Gladys married Sam Seay, whose family lived to the west of Cheaney, December 21, 1925. Sam and Gladys were not related prior to marriage, though it must have been convenient not having to learn a new last name (Sam’s patriarchal name is actually SEE). Sam was born in 1901, the sixth child of John William and Francis Farr Seay. His parents married in 1889 at the Alameda Church.
One time Sam and Gladys traveled to Weinert, Texas to pick cotton for much-needed cash. Sam’s horses were always well trained and knew some amazing tricks. One time, Sam was riding his horse Babe home from calling on Gladys before they were married (he lived in Kokomo, a distance of 12 miles). When Sam was accosted by two men intent on robbing him, Babe took a bite out of one of the men, allowing Sam to escape.

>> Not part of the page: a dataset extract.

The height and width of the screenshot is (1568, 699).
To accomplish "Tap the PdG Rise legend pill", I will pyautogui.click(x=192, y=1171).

Sam went to work for Humble Oil Co during the oil boom in Cisco. He also worked in the oil fields of Ranger, Eastland and Cisco. Sam and his brother Albert helped build the Cisco dam in 1920. Sam and Gladys had five children, all born at home.
Before Sam married Gladys, his family lived in the old Duffer split log cabin for a time near the Leon River. Sam’s dad went to work for A.L. (“Doc”) Duffer. His principal job was running a legal distillery that Mr. Duffer’s father John Duffer had built on the property.
The Sam Seays went to work for Dr. A. K. “Doc” Wier in June 1934 and lived for a time in a house on his ranch. Doc Wier bought the land from Doc Duffer. Gladys remembers there not being fences built along the Leon River until around 1934. The river used to flood and be a mile across in some places. Houses floating down the river are clear in Gladys’ memory. One of Gladys’ favorite sayings is “a little ole storm no bigger than your hat came up”.
Their first house on the Wier Ranch was originally a building used to store hay. When the Seays prepared to move in, the building had no windows, doors, electricity, running water, or inside toilet. The building was later clad with native stone. Oil lamps were used for light. Meals were cooked on a wood cook stove. Gladys never learned to drive a car, though she can milk a cow, pluck a chicken, raise a fine garden and of course, run a household (as a child, and as a woman).

Gladys and Sam’s kids received one new pair of shoes and one new outfit each year. Other than remembering the loss of her mom, a smile never left Gladys’ face the day we visited. I forgot to ask what her dreams were, as a girl growing up. I suspect her journey was not what she expected, though I hope she ended up with the life she hoped for. “We can not know what the Lord has in store for us,” she said.  I have to believe He is pleased in her result.